Türkiye toplumunda, insanları bir arada tutan, onları Türkiye’ye bağlayan değerler din, aile, vatandaşlık, gibi ortak değerlerdir. Etnik kimlik, mezhep gibi ayrıştırıcı unsurların bireyleri bu ülkeye bağlayan değerler arasında belirgin bir üstünlüğü olmadığı görülmektedir. 

Toplumun gündemi değil

Zaman zaman siyaset üzerinden zaman zaman Kürt meselesi ve mezhepçilik üzerinden Türk toplumunda derin uçurumlar olduğu algısı yürütülmektedir. Daha önceki araştırmalarda olduğu gibi bu araştırma da göstermektedir ki, Türk toplumunda dillendirildiği gibi derin bir kutuplaşma emaresi yoktur. Fakat, yine de elimizdeki araştırmanın detaylarında bu konuda dikkat çeken ayrıntılar bulunmaktadır.

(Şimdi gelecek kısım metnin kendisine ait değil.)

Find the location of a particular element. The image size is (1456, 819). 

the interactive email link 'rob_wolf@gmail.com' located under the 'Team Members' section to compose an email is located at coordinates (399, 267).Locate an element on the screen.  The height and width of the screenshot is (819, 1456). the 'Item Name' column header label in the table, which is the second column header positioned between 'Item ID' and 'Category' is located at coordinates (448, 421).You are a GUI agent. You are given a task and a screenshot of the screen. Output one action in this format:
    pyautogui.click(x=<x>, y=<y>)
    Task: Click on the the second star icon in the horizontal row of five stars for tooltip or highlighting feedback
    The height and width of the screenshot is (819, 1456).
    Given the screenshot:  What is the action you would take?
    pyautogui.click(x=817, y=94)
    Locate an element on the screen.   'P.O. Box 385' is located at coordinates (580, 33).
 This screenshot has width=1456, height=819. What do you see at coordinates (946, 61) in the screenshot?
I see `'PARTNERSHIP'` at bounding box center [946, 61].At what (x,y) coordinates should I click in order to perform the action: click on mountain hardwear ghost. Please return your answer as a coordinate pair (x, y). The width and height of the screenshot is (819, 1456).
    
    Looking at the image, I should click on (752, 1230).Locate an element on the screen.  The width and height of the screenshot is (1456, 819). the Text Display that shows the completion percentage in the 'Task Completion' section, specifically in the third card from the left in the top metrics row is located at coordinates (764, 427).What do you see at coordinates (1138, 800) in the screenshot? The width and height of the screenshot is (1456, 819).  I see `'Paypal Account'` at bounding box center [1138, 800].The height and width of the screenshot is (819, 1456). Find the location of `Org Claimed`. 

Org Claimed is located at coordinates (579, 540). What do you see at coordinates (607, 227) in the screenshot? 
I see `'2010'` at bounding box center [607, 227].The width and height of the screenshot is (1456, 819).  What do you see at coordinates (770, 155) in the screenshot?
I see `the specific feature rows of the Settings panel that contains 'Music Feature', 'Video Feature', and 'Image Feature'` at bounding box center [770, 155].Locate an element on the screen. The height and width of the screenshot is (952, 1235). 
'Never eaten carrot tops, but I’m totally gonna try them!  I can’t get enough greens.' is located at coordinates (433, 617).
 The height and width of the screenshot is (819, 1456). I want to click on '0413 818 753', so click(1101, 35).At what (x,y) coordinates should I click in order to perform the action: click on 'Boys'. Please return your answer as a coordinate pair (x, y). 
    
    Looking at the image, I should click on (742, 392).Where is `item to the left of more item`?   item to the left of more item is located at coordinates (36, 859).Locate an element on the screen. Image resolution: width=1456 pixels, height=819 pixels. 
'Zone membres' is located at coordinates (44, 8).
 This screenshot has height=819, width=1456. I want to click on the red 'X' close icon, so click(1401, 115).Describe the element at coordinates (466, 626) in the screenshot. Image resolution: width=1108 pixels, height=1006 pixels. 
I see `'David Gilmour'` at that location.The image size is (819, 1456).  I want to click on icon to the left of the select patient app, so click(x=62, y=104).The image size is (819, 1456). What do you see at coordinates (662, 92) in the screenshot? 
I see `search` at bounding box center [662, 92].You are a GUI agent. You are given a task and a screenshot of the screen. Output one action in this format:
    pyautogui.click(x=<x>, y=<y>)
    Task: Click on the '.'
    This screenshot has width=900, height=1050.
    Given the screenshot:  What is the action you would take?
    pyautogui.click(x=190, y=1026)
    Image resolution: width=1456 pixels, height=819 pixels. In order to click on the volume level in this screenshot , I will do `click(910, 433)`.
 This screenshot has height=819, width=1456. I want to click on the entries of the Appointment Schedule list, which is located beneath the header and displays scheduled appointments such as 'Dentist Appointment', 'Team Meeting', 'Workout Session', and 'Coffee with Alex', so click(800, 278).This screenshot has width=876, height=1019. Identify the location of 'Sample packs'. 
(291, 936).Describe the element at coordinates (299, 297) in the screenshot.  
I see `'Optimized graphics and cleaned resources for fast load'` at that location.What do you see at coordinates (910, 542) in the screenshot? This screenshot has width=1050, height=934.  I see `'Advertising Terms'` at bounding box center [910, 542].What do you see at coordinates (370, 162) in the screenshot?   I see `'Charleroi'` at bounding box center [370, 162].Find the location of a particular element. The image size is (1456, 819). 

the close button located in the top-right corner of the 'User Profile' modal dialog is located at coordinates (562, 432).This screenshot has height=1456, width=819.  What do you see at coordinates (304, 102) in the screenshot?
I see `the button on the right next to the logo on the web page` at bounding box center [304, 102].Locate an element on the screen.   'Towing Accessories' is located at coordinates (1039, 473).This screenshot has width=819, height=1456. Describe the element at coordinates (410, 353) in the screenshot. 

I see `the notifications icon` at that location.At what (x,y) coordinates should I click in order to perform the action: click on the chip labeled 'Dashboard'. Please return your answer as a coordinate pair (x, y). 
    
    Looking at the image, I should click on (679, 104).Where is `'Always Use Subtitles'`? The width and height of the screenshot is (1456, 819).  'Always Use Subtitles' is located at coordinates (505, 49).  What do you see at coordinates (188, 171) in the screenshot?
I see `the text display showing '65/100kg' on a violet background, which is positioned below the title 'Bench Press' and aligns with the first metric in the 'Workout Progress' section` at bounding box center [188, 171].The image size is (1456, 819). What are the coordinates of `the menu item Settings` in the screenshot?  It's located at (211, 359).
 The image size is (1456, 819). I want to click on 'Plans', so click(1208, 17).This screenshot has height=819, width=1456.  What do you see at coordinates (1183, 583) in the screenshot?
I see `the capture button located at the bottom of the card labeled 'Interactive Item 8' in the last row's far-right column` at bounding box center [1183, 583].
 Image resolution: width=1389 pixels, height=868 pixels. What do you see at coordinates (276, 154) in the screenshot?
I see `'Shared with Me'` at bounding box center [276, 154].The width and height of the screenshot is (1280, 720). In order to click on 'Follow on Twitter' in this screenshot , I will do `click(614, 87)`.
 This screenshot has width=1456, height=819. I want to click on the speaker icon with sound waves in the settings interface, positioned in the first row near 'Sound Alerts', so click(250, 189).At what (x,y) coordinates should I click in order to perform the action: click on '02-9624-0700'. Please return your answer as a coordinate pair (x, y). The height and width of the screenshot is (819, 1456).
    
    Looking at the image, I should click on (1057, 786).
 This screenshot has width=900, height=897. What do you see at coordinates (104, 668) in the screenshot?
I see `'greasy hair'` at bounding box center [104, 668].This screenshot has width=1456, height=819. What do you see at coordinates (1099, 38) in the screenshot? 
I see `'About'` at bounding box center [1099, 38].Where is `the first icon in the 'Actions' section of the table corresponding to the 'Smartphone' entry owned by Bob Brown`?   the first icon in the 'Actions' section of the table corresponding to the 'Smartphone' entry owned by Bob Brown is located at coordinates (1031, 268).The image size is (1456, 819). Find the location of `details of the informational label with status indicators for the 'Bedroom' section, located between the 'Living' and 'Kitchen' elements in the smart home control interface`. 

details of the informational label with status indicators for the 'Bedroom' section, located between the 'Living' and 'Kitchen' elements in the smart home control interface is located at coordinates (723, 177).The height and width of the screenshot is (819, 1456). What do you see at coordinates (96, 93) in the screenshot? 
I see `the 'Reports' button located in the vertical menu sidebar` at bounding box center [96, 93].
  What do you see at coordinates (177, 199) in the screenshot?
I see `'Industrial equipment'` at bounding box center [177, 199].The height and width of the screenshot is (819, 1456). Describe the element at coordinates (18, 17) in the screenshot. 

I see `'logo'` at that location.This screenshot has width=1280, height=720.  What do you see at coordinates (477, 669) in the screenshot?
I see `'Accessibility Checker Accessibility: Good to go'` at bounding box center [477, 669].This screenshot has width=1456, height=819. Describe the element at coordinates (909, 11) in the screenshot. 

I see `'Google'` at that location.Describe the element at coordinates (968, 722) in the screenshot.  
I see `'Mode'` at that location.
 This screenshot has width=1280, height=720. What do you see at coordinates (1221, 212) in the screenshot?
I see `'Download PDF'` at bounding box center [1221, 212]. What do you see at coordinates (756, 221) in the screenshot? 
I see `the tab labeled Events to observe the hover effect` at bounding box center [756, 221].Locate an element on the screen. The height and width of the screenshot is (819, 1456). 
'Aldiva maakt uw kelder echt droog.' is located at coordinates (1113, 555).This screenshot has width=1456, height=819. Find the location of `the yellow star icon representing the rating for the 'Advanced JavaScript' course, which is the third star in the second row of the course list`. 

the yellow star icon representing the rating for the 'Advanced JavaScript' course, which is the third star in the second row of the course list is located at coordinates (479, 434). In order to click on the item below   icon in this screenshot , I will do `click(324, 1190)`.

Araştırma verilerine göre, kutuplaşmanın somut göstergeleri olarak sunulan olayların toplumsal tabanda bir karşılığı büyük ölçüde yoktur. Toplumsal kutuplaşma tartışmalarında tekil örnekler üzerinden kamuoyu oluşturma ve manipülasyon konusu edilen tutumların, gerçekliğine ilişkin bir algı, toplumun çok büyük bir kesimi tarafından paylaşılmamaktadır. Tabloda kutuplaşma konusunda yapılan manipülasyona malzeme olarak kullanılan endişelerin toplumsal tabanda büyük oranda var olmadığı açık bir şekilde görülmektedir.

Algı kampanyaları

Toplumda uluslararası kampanya ve manipülasyonlar karşısında güçlü bir refleks geliştirildiği görülmektedir. Bununla birlikte, kutuplaşma kampanyalarında öne sürülen argümanların toplumun bir kesimi tarafından satın alındığı da gözden kaçırılmamalıdır.

Sonuç olarak bakıldığında Türk toplumunda belli çevrelerin sürekli dillendirdiği boyutta bir kutuplaşma yoktur. Daha ziyade yaşam tarzı ve korkular üzerinden siyaset yapma tarzının, kutuplaşma söyleminden beslendiği iddia edilebilir. 15 Temmuz’dan sonra toplumda kutuplaşmadan ziyade birliktelik ruhunun daha çok destek bulduğu görülmektedir. Nitekim bunun emareleri 15 Temmuz’dan sonra siyasette de görülmeye başlanmıştır. Devlet Bahçeli’nin ülkenin geldiği noktayı doğru teşhis ederek, sistemi kilitleyen mevcut parlamenter sistemin değiştirilip cumhurbaşkanlığı sistemine geçiş konusunda gösterdiği müzakereci tavır, istismar siyasetiyle bir yere varılamayacağının anlaşılması olarak da okunabilir.